At the same time, inflation still does not appear to be abating, as two indicators related to US inflation continued to move higher.
First, the Labor Department’s labor cost index had a 1.2% increase in the first quarter of 2023, above the 1% rate in the final quarter of 2023 and slightly above economists’ estimates of 1.1%. However, in some categories of employees, there was a decline in the rates of salary growth.
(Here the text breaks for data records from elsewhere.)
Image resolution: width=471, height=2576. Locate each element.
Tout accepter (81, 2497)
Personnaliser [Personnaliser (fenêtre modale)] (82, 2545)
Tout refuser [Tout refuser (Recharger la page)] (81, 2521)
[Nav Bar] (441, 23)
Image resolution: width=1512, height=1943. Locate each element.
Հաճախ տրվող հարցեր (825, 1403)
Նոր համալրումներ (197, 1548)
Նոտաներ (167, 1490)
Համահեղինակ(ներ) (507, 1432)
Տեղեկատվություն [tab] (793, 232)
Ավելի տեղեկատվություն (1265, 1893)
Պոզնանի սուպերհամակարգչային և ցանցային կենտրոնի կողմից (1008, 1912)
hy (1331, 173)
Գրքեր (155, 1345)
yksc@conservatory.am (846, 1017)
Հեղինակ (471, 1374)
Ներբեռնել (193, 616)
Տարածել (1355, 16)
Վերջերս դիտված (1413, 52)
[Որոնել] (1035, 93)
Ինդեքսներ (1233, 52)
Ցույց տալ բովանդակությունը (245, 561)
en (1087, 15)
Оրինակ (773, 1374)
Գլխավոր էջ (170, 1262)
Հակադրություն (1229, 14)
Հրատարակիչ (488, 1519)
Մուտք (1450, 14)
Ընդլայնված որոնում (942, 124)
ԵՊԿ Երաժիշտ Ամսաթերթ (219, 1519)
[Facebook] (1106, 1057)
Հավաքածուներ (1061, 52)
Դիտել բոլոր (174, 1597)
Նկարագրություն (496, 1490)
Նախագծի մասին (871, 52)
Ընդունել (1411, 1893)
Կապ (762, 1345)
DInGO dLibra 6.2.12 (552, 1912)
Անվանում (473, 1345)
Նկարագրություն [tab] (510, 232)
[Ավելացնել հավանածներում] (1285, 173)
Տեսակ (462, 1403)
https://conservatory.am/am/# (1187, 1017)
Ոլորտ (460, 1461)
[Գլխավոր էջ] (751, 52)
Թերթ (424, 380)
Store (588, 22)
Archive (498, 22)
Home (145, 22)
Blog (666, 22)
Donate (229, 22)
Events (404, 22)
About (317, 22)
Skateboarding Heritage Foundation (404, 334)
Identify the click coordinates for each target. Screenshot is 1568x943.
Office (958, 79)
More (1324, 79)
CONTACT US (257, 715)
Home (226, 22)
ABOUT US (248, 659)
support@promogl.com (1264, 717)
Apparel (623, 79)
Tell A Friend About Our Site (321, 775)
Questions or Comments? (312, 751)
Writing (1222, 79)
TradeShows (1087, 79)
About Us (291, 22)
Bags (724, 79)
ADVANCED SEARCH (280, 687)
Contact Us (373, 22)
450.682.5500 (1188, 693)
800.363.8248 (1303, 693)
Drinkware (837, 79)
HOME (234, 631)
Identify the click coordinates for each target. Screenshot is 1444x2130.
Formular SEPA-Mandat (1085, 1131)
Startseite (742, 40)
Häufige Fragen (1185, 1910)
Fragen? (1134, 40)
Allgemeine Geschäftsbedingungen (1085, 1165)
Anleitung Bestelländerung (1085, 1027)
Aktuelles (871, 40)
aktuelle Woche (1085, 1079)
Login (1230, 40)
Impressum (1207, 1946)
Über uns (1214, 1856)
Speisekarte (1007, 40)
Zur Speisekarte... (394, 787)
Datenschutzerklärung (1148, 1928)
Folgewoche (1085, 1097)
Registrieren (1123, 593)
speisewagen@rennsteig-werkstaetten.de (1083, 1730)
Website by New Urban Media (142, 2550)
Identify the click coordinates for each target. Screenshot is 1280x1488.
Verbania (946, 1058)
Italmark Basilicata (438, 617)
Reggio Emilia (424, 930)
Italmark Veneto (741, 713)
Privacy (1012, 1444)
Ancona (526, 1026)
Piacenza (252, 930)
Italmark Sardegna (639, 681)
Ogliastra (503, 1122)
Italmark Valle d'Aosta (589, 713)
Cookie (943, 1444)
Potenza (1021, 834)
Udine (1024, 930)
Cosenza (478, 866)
At the same time, the Personal Consumption Expenditure (PCE) Price Index, an index that does not include the prices of products that have a high degree of variation due to seasonal factors such as energy and food, i.e. essentially an index of “structural” inflation, which in fact always closely monitored by the FED, it insisted in March at 4.6%, above forecasts, while there was also an upward correction of the index for February to 4.7%.
This means that it is unlikely that the FED will change course on interest rate hikes at this time, as long as inflation persists.

Signs of Recession and Policy Dilemmas
The persistence of inflation, even though it seems that some signs of a decline in economic activity are beginning to be recorded, a decline which is, after all, the ultimate goal of raising interest rates, forms a relatively difficult field for policy growth.
And this is because the balance should be sought between dealing with inflationary policies and avoiding a recession that could have overall negative effects.
In fact, at the beginning of April, Bank of America announced that there are increasing signs that the American economy will enter a recession, despite the strength of both the labor market and private consumer spending.
In particular, the bank highlighted the following parameters: (a) the decline in industrial activity, with signs of shrinking manufacturing, (b) the decline in orders resulting from the decline in industrial activity, (c) the decline in earnings per share (EPS) ), (d) the potential inversion of the bond yield curve, and (e) the decline in oil prices.